En América Latina los ejemplos son dolorosamente evidentes. En Chile, la violencia del estallido social de 2019 llevó al poder a un presidente de 35 años. En Colombia y Perú, las insurgencias de comunistas y los grupos narcotraficantes (si es que se pueden considerar por separados) evolucionaron sus tácticas del conflicto armado a la protesta urbana violenta, para llegar al poder. Hoy Colombia tiene al mando de la Casa de Nariño a un exguerrillero que negocia desde el podio de la ONU la legalidad del cultivo de drogas por sus excompañeros y probables aliados actuales. Y en Perú, los narcotraficantes batieron récord de producción de cocaína el año pasado.
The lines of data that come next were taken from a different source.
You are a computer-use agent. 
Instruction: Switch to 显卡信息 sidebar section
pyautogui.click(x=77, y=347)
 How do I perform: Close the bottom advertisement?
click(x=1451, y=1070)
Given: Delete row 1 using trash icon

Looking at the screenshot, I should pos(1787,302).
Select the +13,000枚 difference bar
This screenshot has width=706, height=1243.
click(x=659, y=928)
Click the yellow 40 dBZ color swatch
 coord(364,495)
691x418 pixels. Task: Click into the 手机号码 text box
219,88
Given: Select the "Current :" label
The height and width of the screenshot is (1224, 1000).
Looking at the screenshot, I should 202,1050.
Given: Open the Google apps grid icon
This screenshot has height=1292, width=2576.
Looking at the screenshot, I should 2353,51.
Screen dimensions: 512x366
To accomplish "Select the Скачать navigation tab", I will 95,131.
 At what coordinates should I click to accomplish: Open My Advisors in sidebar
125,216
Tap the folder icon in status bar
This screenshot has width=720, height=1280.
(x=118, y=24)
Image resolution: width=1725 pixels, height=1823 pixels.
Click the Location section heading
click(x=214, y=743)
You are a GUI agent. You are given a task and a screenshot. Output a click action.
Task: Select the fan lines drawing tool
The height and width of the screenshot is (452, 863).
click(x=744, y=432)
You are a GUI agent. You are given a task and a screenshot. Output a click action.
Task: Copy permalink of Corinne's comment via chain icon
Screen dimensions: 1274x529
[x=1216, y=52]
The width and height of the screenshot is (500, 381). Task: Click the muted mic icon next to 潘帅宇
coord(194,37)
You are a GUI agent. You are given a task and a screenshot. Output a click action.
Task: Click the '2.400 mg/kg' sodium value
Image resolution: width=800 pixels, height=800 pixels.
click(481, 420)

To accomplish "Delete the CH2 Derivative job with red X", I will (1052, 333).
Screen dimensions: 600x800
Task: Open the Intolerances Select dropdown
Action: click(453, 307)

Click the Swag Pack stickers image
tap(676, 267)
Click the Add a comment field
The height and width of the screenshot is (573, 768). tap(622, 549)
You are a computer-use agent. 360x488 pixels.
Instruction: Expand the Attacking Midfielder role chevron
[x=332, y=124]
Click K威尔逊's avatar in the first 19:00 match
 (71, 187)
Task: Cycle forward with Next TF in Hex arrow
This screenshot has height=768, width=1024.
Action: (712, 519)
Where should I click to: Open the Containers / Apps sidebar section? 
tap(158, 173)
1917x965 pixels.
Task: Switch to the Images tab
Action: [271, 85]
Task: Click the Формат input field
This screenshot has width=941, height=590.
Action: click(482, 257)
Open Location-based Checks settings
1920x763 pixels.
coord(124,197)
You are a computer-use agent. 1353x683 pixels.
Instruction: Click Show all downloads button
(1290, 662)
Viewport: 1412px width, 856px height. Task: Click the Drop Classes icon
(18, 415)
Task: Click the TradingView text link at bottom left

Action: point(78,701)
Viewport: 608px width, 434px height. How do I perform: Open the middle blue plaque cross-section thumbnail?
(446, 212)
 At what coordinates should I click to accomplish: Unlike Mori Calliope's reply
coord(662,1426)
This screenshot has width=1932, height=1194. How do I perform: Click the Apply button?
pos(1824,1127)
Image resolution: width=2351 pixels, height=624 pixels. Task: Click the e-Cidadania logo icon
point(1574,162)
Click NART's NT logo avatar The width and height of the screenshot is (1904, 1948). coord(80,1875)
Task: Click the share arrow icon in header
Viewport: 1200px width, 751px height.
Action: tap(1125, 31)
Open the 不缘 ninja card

Por otro lado, el régimen venezolano de Nicolás Maduro, presumiblemente siguiendo el antecedente de los Castro, está sugiriendo con cada caravana de migrantes rumbo a EE.UU., que el sistema político del gigante americano está listo para arder. Esa debilidad también la están explotando las oligarquías de los regímenes de Rusia, Turquía, Irán, Arabia Saudita, China, etc. Regímenes que ya no están gobernados por clases económicas en busca de beneficios materiales, e incluso alguno ni siquiera por paradigmas ideológicos, sino por bandas criminales anárquicas que buscan salvajemente por fin predominar y superar al Estado como entidad política en el escenario internacional.
El panorama es bastante sombrío. Los ciclos noticiosos son cada vez más dramáticos, y los antagonismos se multiplican. Las diferencias entre las facciones sociales parecieran crecer y convertirse en irreconciliables. Los actores al mando de las tres “P”, la polarización política, la posverdad y los populismos se están apoyando en los temores de las personas y la violencia para controlar una fracción dominante de nuestras sociedades e imponerse. Mucho más allá de las pugnas tradicionales de la izquierda y la derecha, grupos criminales (llámense narcotraficantes, empresarios corruptos u organización transnacional de lo ilícito) están manipulando las debilidades del sistema democrático para constituir un Estado iliberal.
Más allá de cualquier valorización moral o material de las estructuras de nuestra sociedad actual, el poder de la sociedad moderna emanó del consenso en las reglas básicas para definir la realidad y organizar el poder. Las fuerzas iliberales, que pujan por una nueva hegemonía, quieren hacer ver que el consenso ya no existe y es inalcanzable. Y que solo a través de la violencia y la conquista lograremos la paz social. Las fuerzas iliberales quieren establecer una hegemonía monolítica que solo garantizará 100 años de guerras civiles y tiranías de minorías y mayorías.
Serán nuestras decisiones individuales las que definan el curso de la historia. ¿Es este el fin de la era liberal y el inicio de la reconquista violenta de la civilización? ¿Fue el compromiso liberal una falacia para marear a aquellos sin acceso al poder? ¿Cuál es el rol de la violencia en las dinámicas sociales del hombre? Y la pregunta más importante que debemos hacernos: ¿Cuál es el objetivo de nuestras sociedades políticas o el “grupo” con el cual nos identificamos?
Queda claro que el Estado no está constituido, su existencia está bajo amenaza. ¿Estaremos organizados en sociedades bajo el concepto del Estado en el mundo del futuro, y en tal caso, cuál será el propósito del mismo? ¿Paz social?, ¿desarrollo humano? O, acaso viviremos en un mundo en donde la supervivencia de la raza humana sea un elemento organizador.